Nvidia has moved to stop its customers giving away or selling bundled games, adding technological measures to back up its existing terms and conditions forbidding such activity.
When you buy a high-end graphics card, it's usual to get a game or two thrown your way by way of reward. For the graphics card manufacturers, it's a way to differentiate themselves from the competition and piggyback on popular game launches; for the game publishers, a means of increasing units sold at zero effort - albeit at a lower profit than retail would bring. For some customers, though, the bundled games aren't a mere bonus but a discount waiting to happen: Game codes are frequently split out from the hardware with which they were supplied and traded or sold for a profit, especially in the cases of buyers picking up multiple GPUs for an SLI/CrossFire setup - because who needs three copies of a game?
Previously, both AMD and Nvidia have largely turned a blind eye to such activity: It's expressly forbidden in the terms and conditions of the offer, but it's a rule that has never been enforced - up to now. From now onwards, Nvidia is taking the lead by introducing technological limitations designed to block the sale or trade of bundled game codes.
The limitations work in two ways. The first is that redeeming and installing a game code will require the user to have the GeForce Experience software installed and running. The second, and more onerous requirement, is that the person doing the redeeming will need to have a graphics card equal to or better than the one with which the game was bundled. In other words: If a game comes bundled with a GeForce GTX 1070 GPU, you'll have to have a GeForce GTX 1070 GPU or better in your system.
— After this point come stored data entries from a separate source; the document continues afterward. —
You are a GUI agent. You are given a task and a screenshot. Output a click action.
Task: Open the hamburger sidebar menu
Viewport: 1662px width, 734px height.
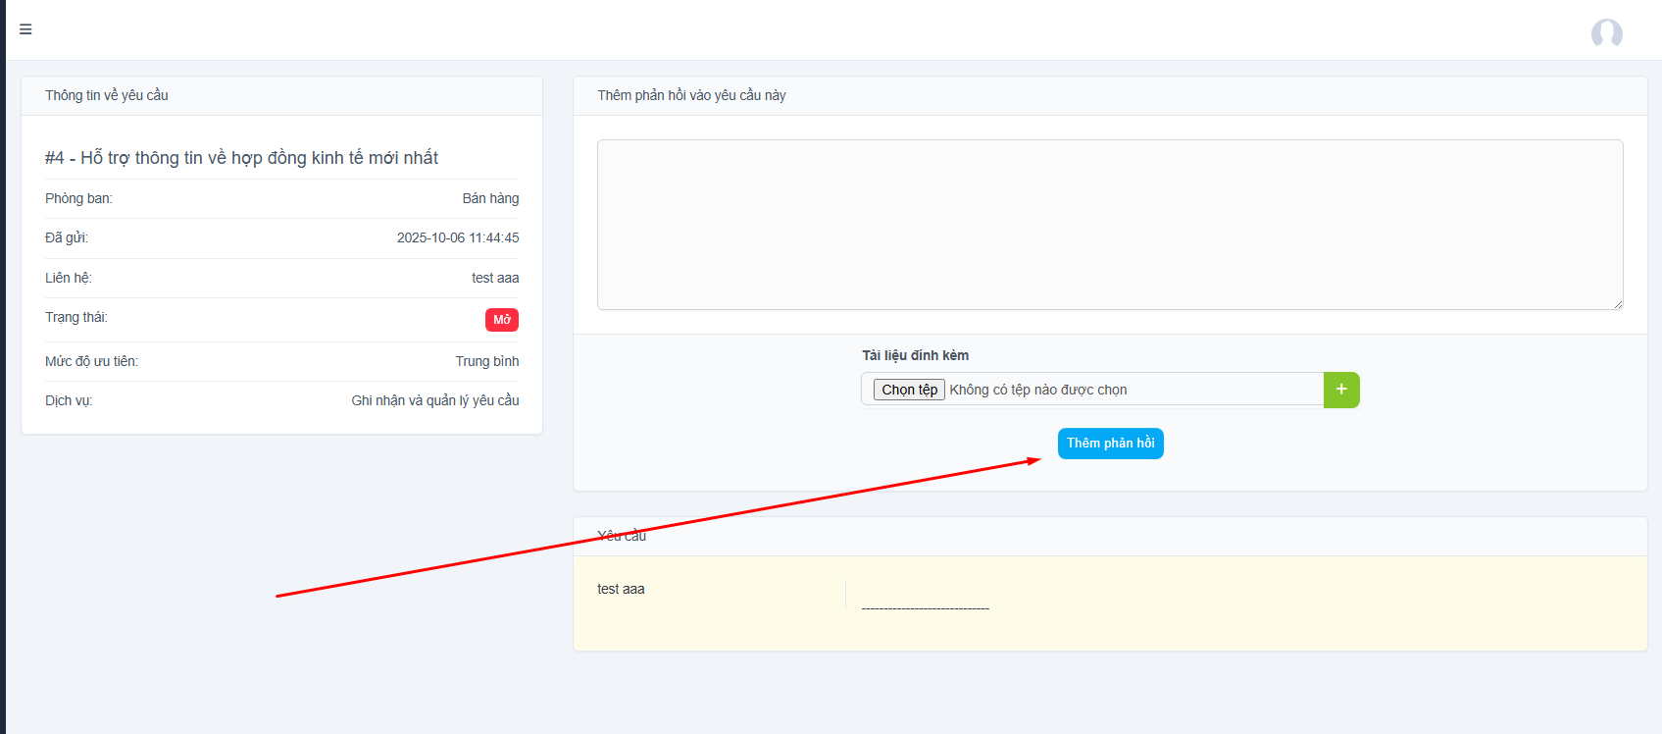click(x=25, y=29)
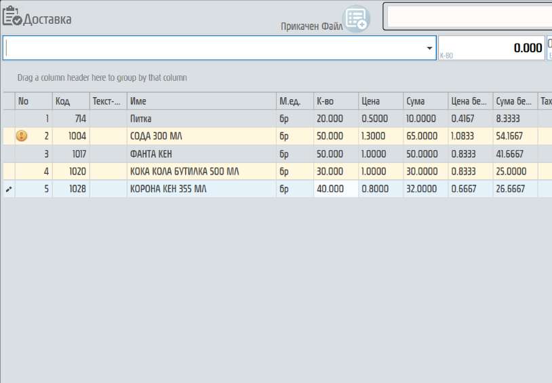This screenshot has height=383, width=552.
Task: Click the Доставка clipboard icon
Action: (x=12, y=16)
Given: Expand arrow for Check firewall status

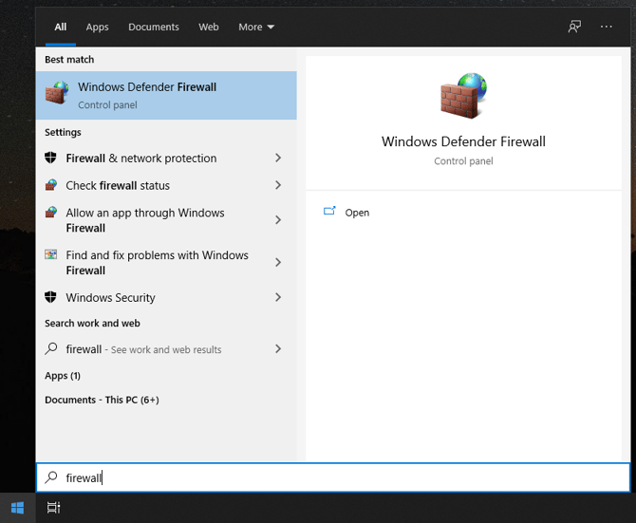Looking at the screenshot, I should click(278, 185).
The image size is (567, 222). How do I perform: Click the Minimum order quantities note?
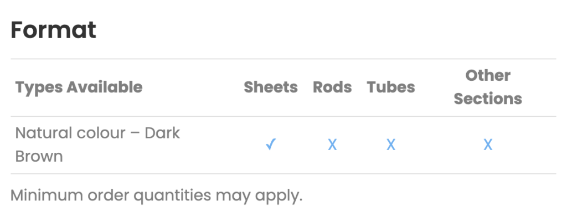pos(156,196)
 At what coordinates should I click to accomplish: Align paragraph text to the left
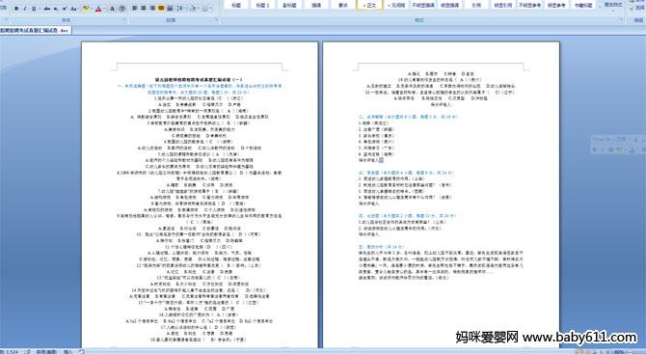click(x=134, y=9)
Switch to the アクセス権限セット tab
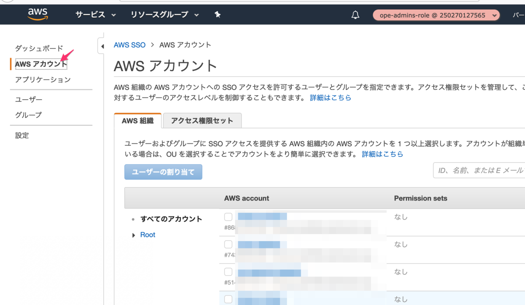This screenshot has width=525, height=305. pos(202,121)
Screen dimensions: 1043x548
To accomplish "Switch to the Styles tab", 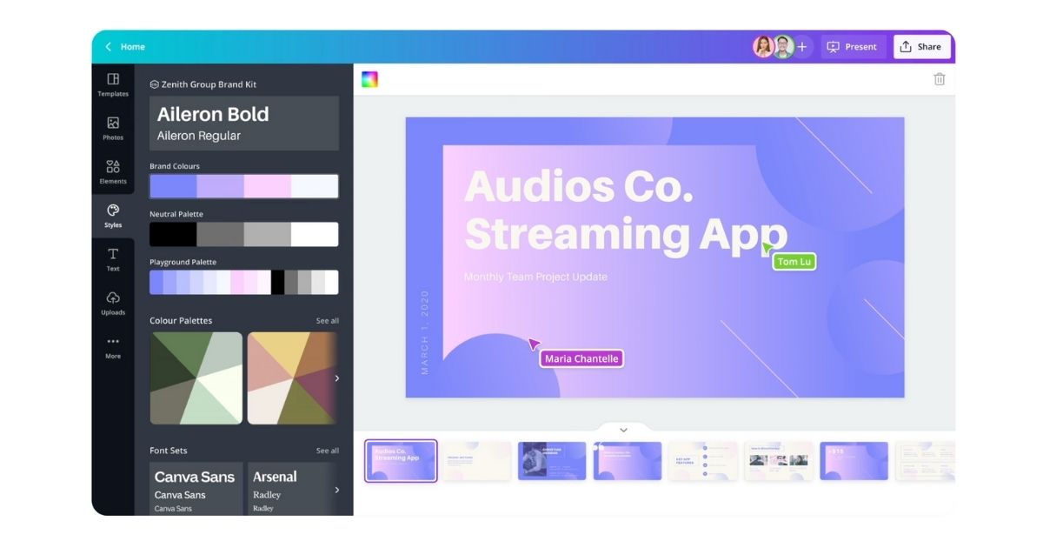I will click(x=113, y=215).
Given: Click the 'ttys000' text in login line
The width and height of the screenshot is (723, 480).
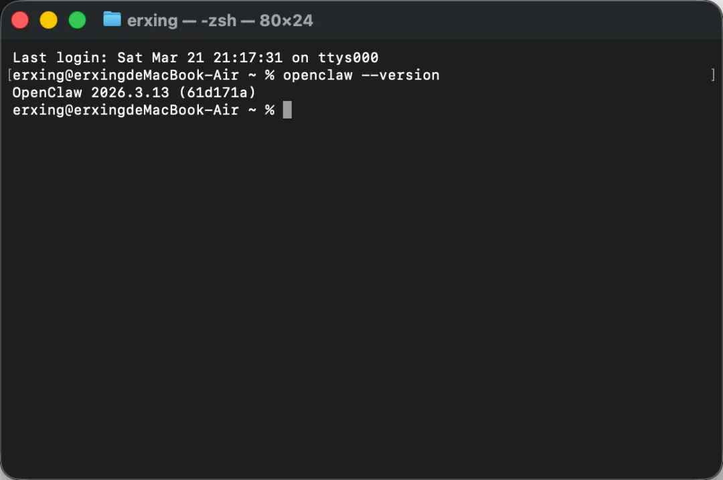Looking at the screenshot, I should point(348,58).
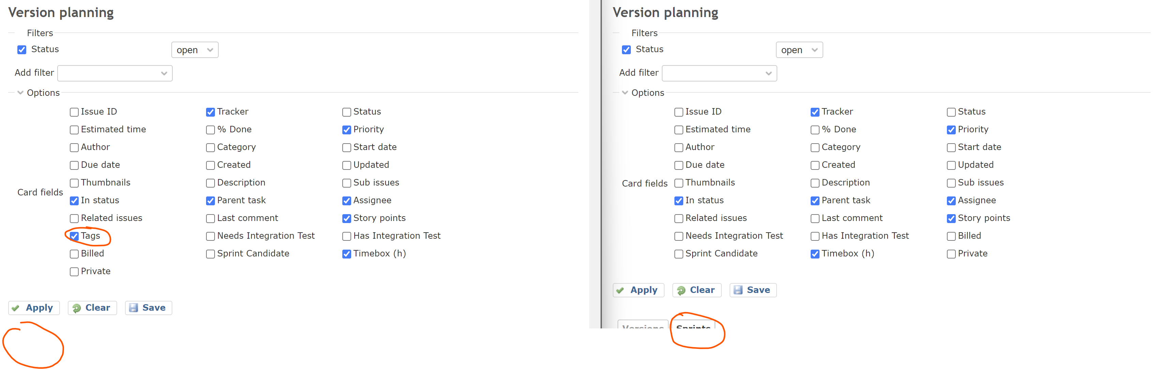Enable the Private checkbox in the right panel

tap(951, 254)
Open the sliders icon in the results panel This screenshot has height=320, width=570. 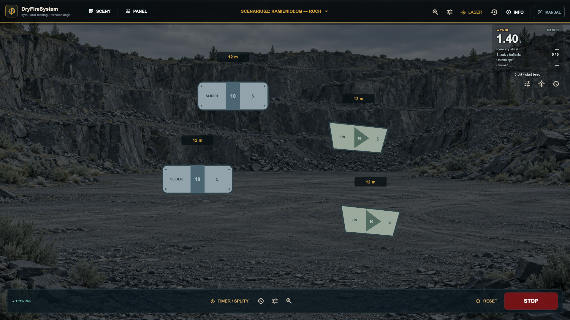tap(527, 84)
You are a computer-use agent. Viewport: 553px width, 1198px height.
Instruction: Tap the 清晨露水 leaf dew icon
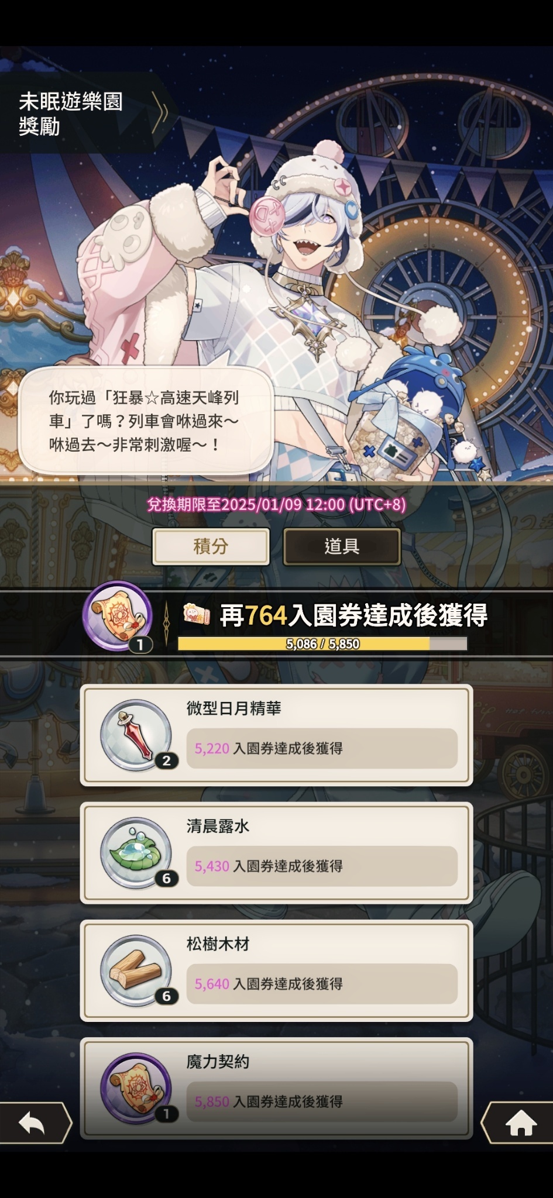[136, 853]
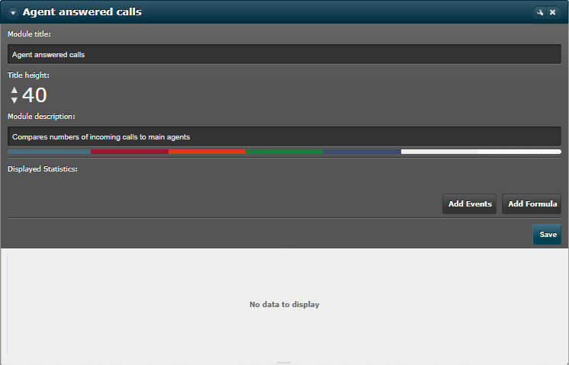Close the Agent answered calls module
The width and height of the screenshot is (569, 365).
click(553, 12)
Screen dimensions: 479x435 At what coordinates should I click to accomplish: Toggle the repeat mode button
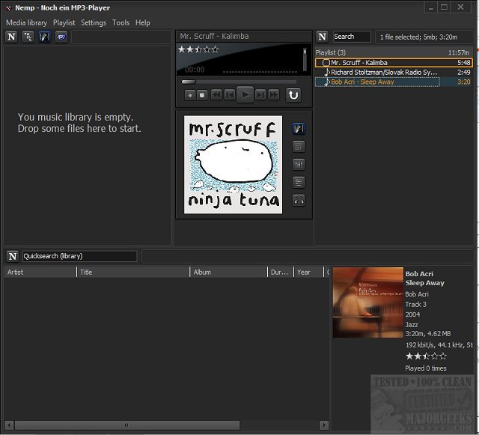[x=293, y=94]
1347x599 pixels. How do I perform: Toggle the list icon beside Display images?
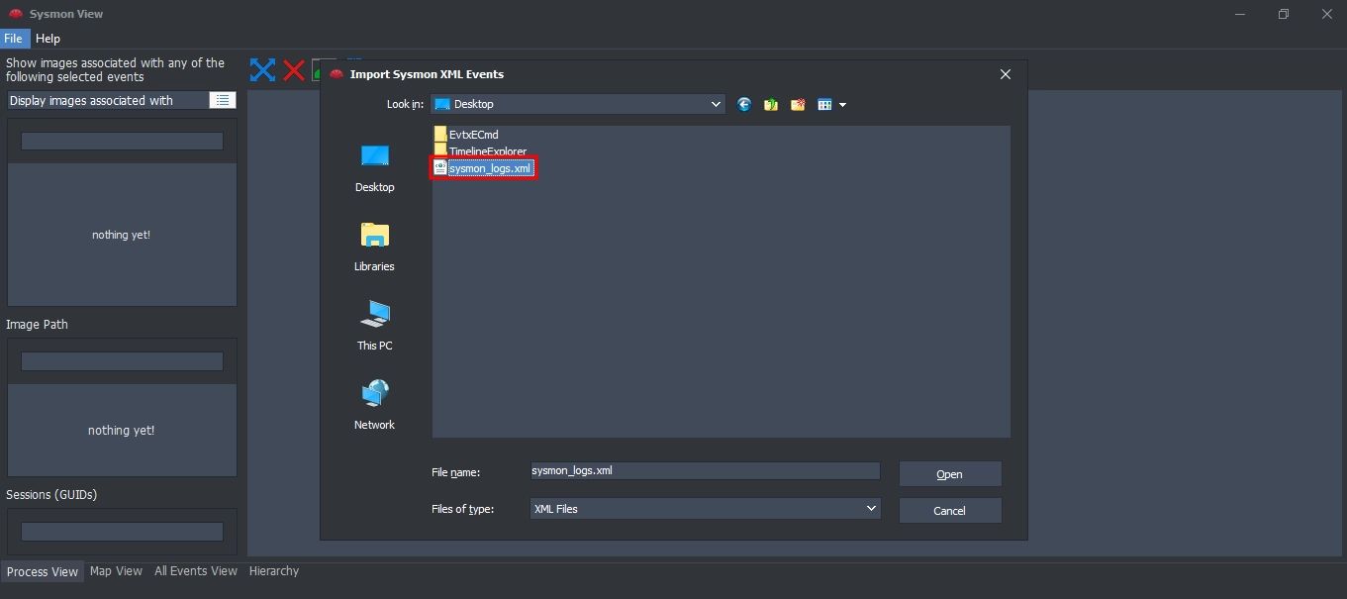pyautogui.click(x=223, y=100)
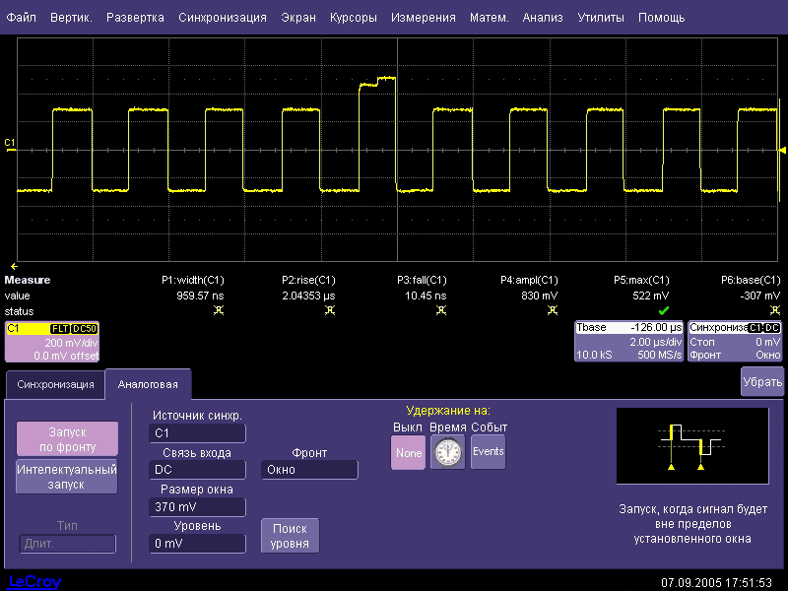The width and height of the screenshot is (788, 591).
Task: Open the Источник синхр. C1 dropdown
Action: [x=197, y=432]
The new rules also introduce a few wrinkles for those who were never planning to sell the codes in the first place. Redemption must take place in the same region as the purchase, which could spell trouble for grey imports or frequent travellers, and anyone hoping to take the game they got with a shiny new desktop graphics card and install it on their laptop or older desktop instead will be prevented by the hardware lock - though it may still be possible for some titles to be redeemed on one device before being installed on another without hitting the hardware lock.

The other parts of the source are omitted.